Na edição deste ano, a Olimpíada terá o Grupo Equatorial, representado pela Equatorial Piauí, como empresa proponente da iniciativa. No total, 48 distribuidoras de energia elétrica participarão da ONEE 2026, abrangendo todos os estados brasileiros.

A presidente da Abradee, Patricia Audi, disse à Agência Brasil que o certame deverá mobilizar mais de 660 mil alunos de todo o país. Para os professores, será oferecido um curso de formação gratuito, com quatro módulos que tratam de eficiência energética, consumo eficiente, desenvolvimento sustentável e cuidados no uso da energia.

Objetivos

Considerada a maior olimpíada do setor elétrico brasileiro, a competição objetiva estimular os estudantes a entenderem que energia elétrica “é vida, é desenvolvimento, é prosperidade, é dignidade”, ressaltou Patricia Audi. E explicou: “Todos nós que temos esse ativo como uma coisa dada, muitas vezes não entendemos a importância da energia elétrica”.

A presidente da Abradee lembrou que, no caso do Brasil, a energia elétrica é um ativo porque quase 90% da matriz energética do país são sustentáveis, o que “é motivo de orgulho”. Daí um dos objetivos principais da ONEE ser ensinar aos alunos como consumir a energia elétrica com responsabilidade, com eficiência. “E estimular uma visão cidadã desses alunos que serão profissionais no futuro, inclusive nas suas próprias casas, sobre a importância da energia elétrica no desenvolvimento sustentável do país”, explicou Patricia.

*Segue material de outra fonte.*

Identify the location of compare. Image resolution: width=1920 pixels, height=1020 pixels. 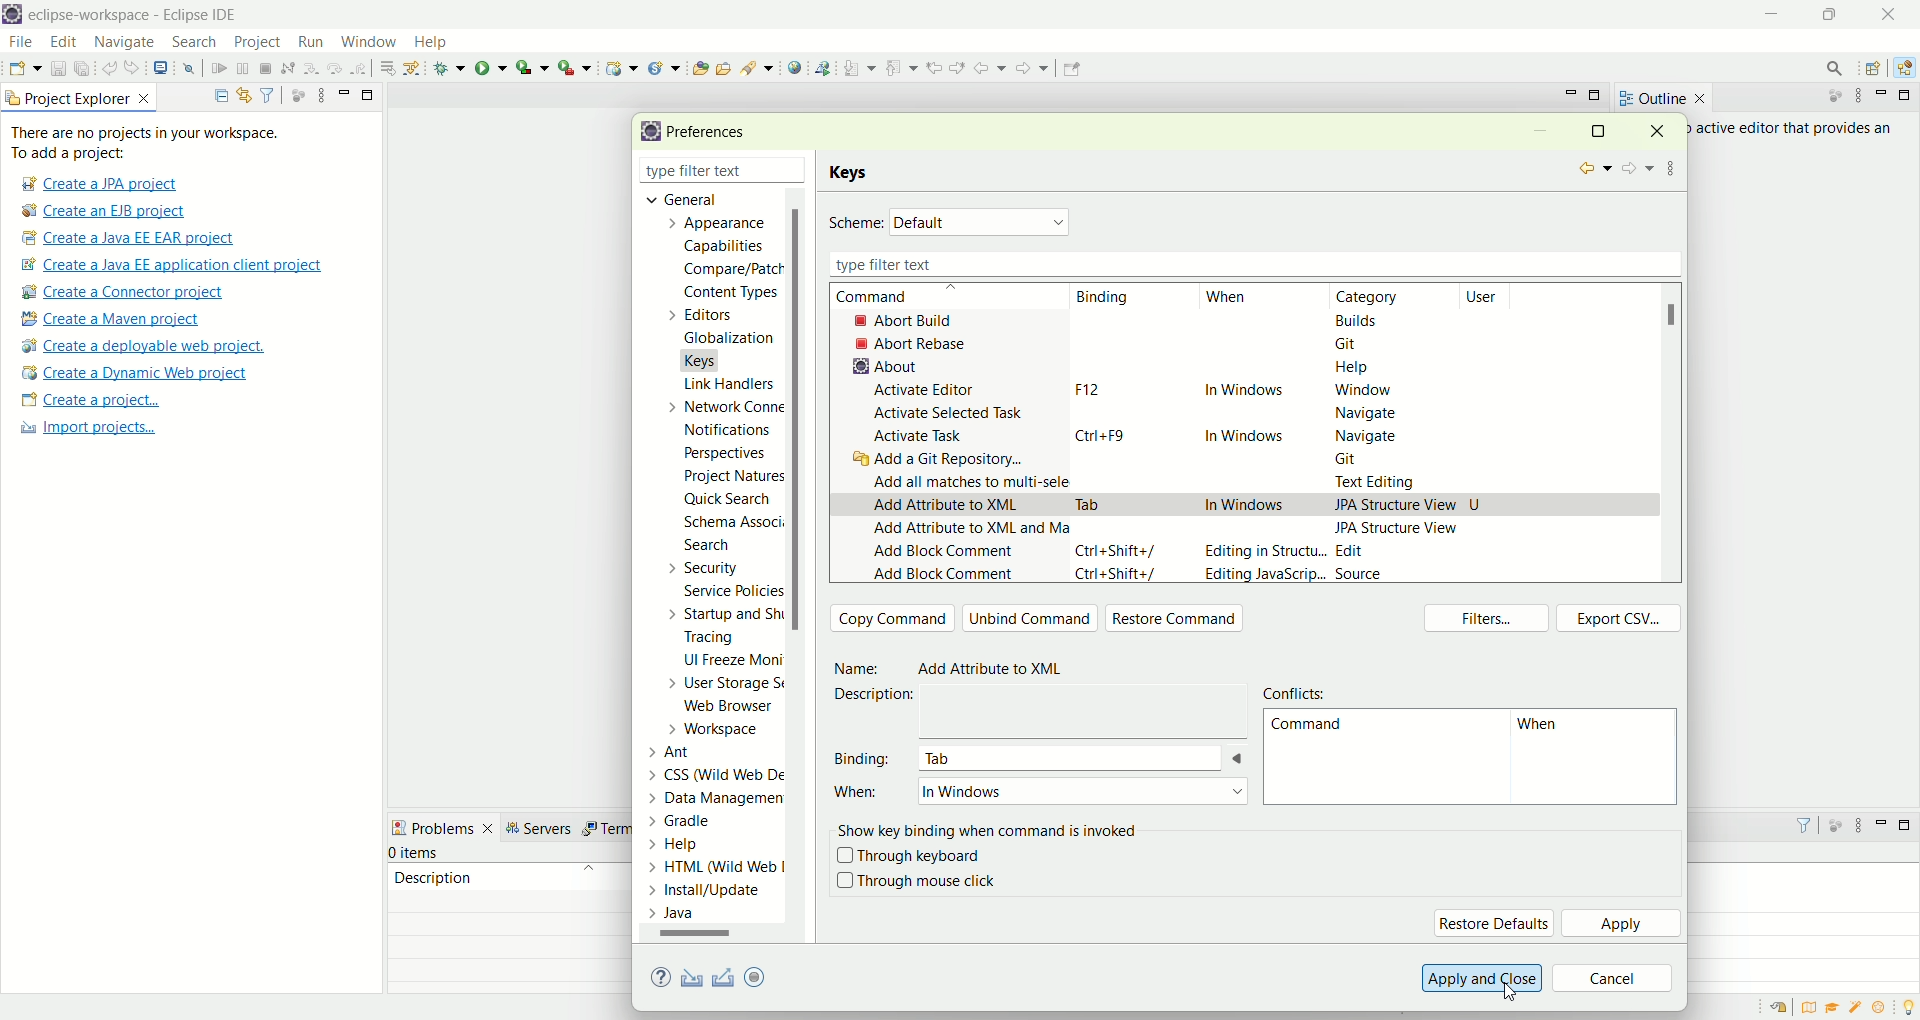
(731, 268).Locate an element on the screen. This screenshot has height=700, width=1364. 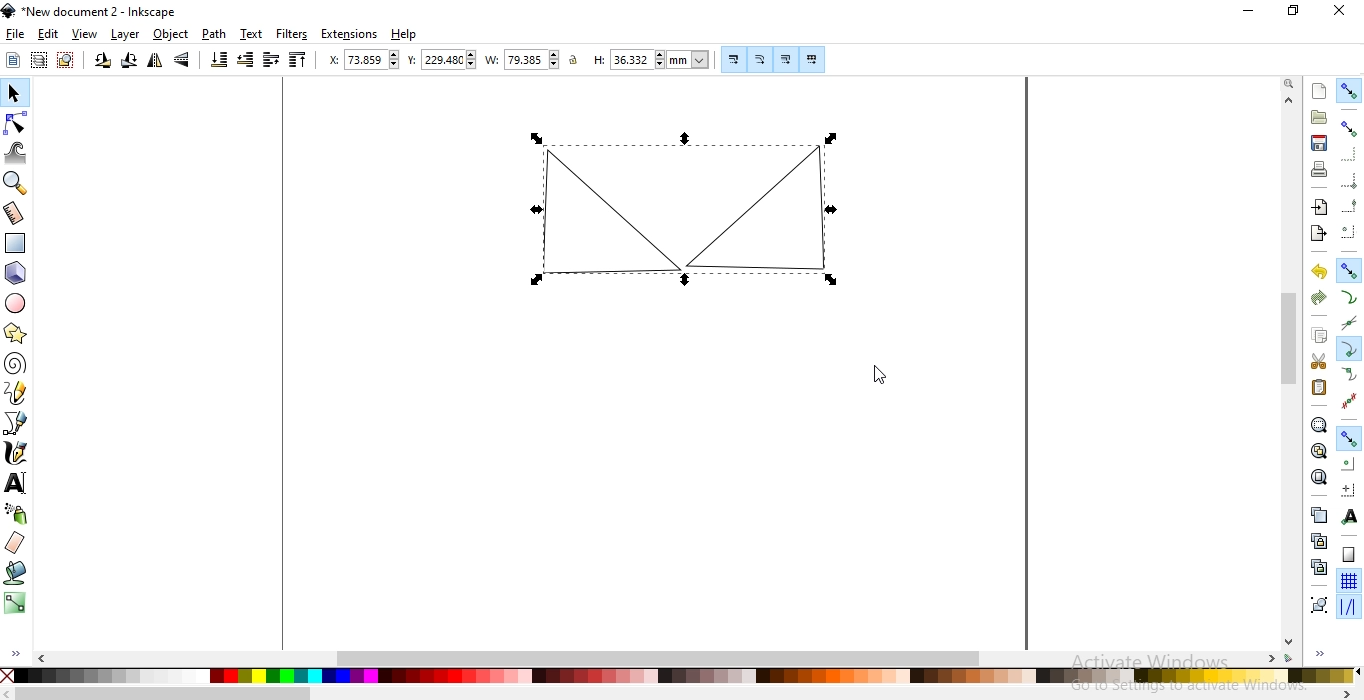
flip vertically is located at coordinates (183, 61).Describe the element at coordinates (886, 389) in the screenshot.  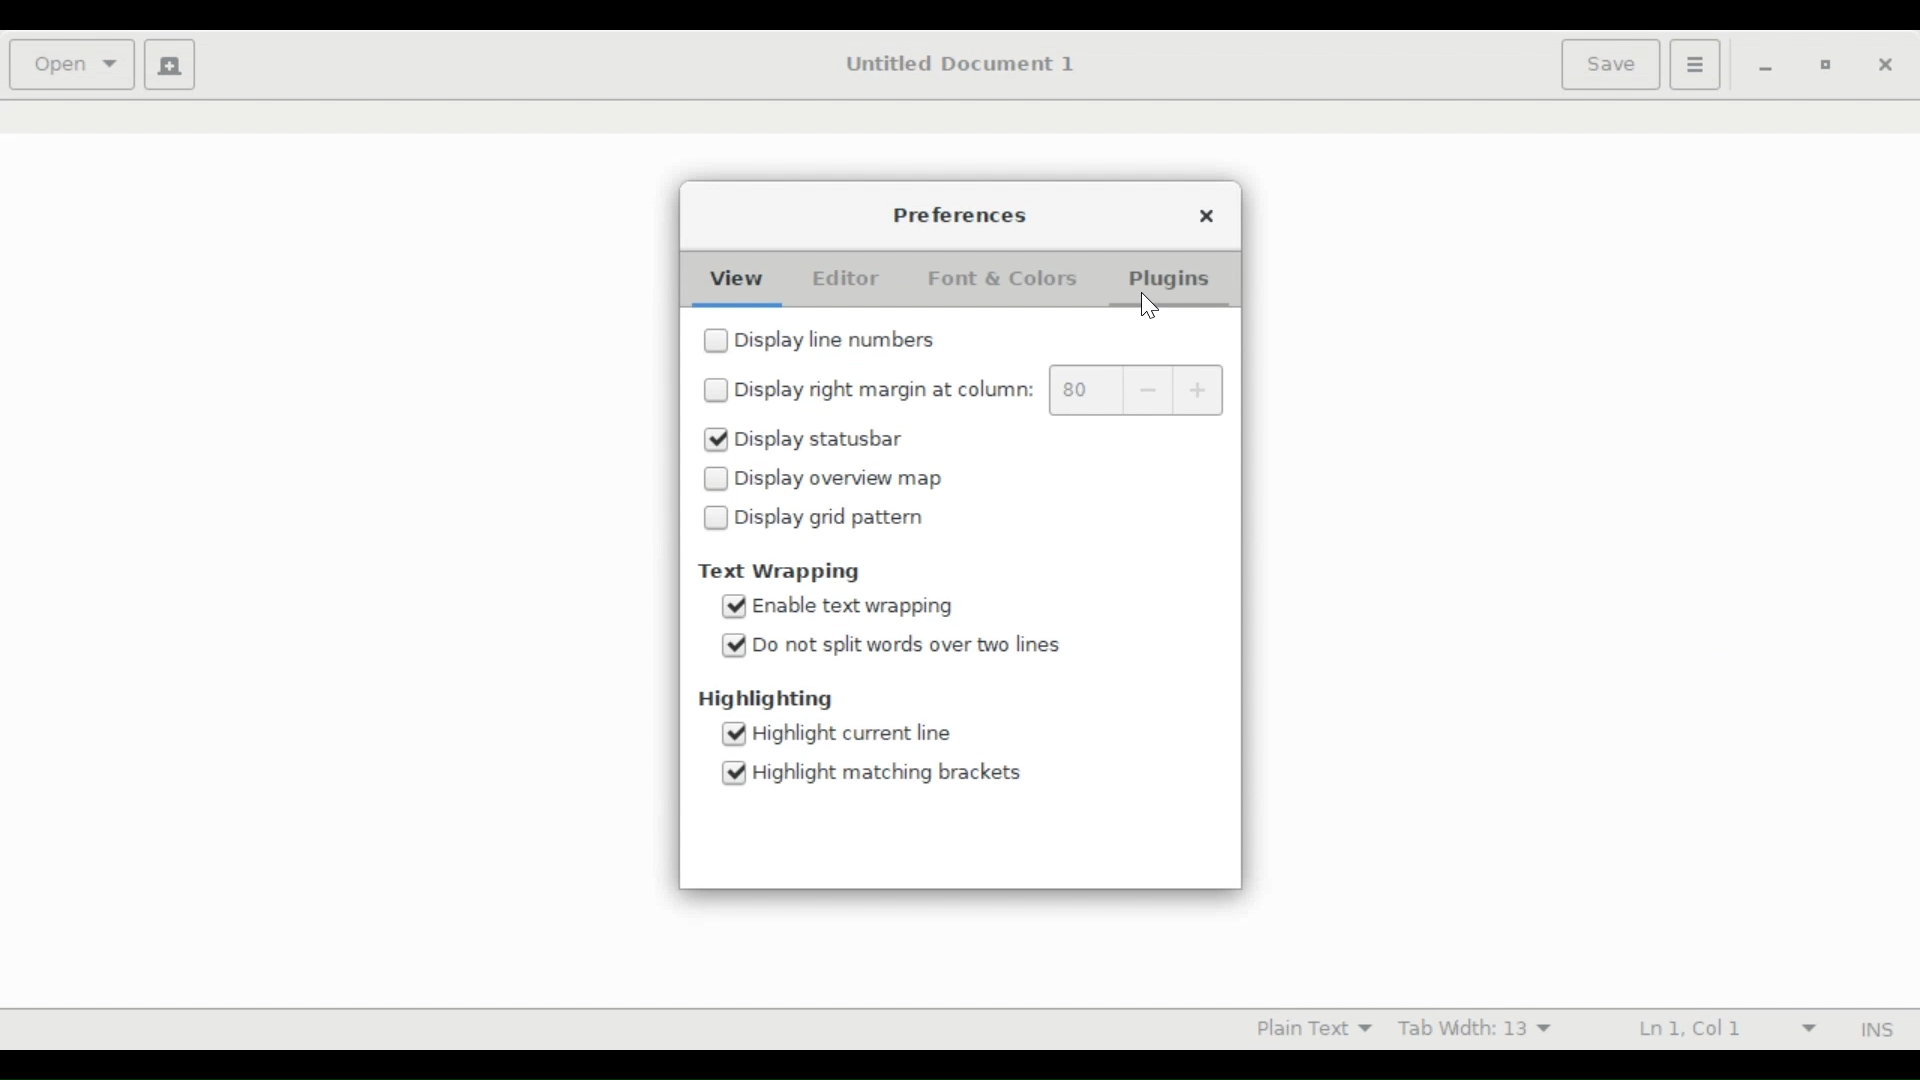
I see `(un)check Display right margin at column` at that location.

Além de incentivar a conscientização sobre eficiência energética, a ONEE também busca fortalecer o aprendizado no campo de Ciências da Natureza e suas Tecnologias, alinhado às diretrizes da Base Nacional Comum Curricular (BNCC).

Etapas

Antes mesmo do encerramento das inscrições, os estudantes participarão de desafios, que se estenderão de 4 a 18 de setembro. Serão games (jogos) e quizzes (questionários curtos de perguntas e respostas) para despertar o interesse e a conscientização das crianças e adolescentes sobre o tema da energia elétrica de forma lúdica.

“Os alunos vão competir entre eles e ganharão pontuações”, disse Patricia Audi. “É uma maneira bastante atrativa e contemporânea de fazer com que eles se interessem sobre o tema”.

Já as provas online serão realizadas no período de 21 a 25 de setembro, em uma primeira etapa, com resultado previsto para a primeira quinzena de outubro. Os melhores classificados participarão da segunda fase de provas, realizando uma prova objetiva disponível pelo site e plataforma oficial da olimpíada, durante a Semana Olímpica, que ocorrerá entre os dias 9 e 13 de novembro. A cerimônia nacional de premiação será no dia 12 de novembro.

A presidente da Abradee destacou que a Semana Olímpica visa a intensificação do conhecimento.

“É muito rico ver a realidade desses jovens entendendo o que é eficiência energética, de que forma eles podem aplicar esse conhecimento no dia a dia, para a vida deles, inclusive em termos de política pública, de economia e, principalmente, com a responsabilização e o viés de cidadania, com a participação de cada um deles”, disse.

Os alunos com melhores resultados receberão medalhas de ouro, prata e bronze. Além disso, o estudante com melhor desempenho de cada estado ganhará um notebook como reconhecimento pelo resultado alcançado na competição e uma viagem para a Semana Olímpica, em Brasília, onde ocorrerá o desafio final, que definirá o grande vencedor nacional. Os familiares e professores dos melhores alunos participarão também da cerimônia nacional de premiação, com tudo pago pela ONEE.

Transformação

Na avaliação do diretor-geral da Aneel, Sandoval Feitosa, a ONEE vai além da competição acadêmica, porque “é por meio do conhecimento que os jovens têm a capacidade de transformar e impactar o meio em que vivem”. Feitosa considera que iniciativas como a ONEE reforçam esse compromisso tão importante com o interesse pelo aprendizado. Ele não tem dúvida de que essa prática transforma os estudantes em protagonistas do futuro do País, “incentivando e valorizando esses jovens para uma sociedade mais sustentável e justa para todos.”

Para Sergio Araújo, superintendente de Digital, Inovação e Projetos Estratégicos do Grupo Equatorial, a Olimpíada Nacional de Eficiência Energética representa uma importante iniciativa de conscientização e formação cidadã, ao aproximar estudantes e professores de um tema estratégico para o desenvolvimento sustentável do país.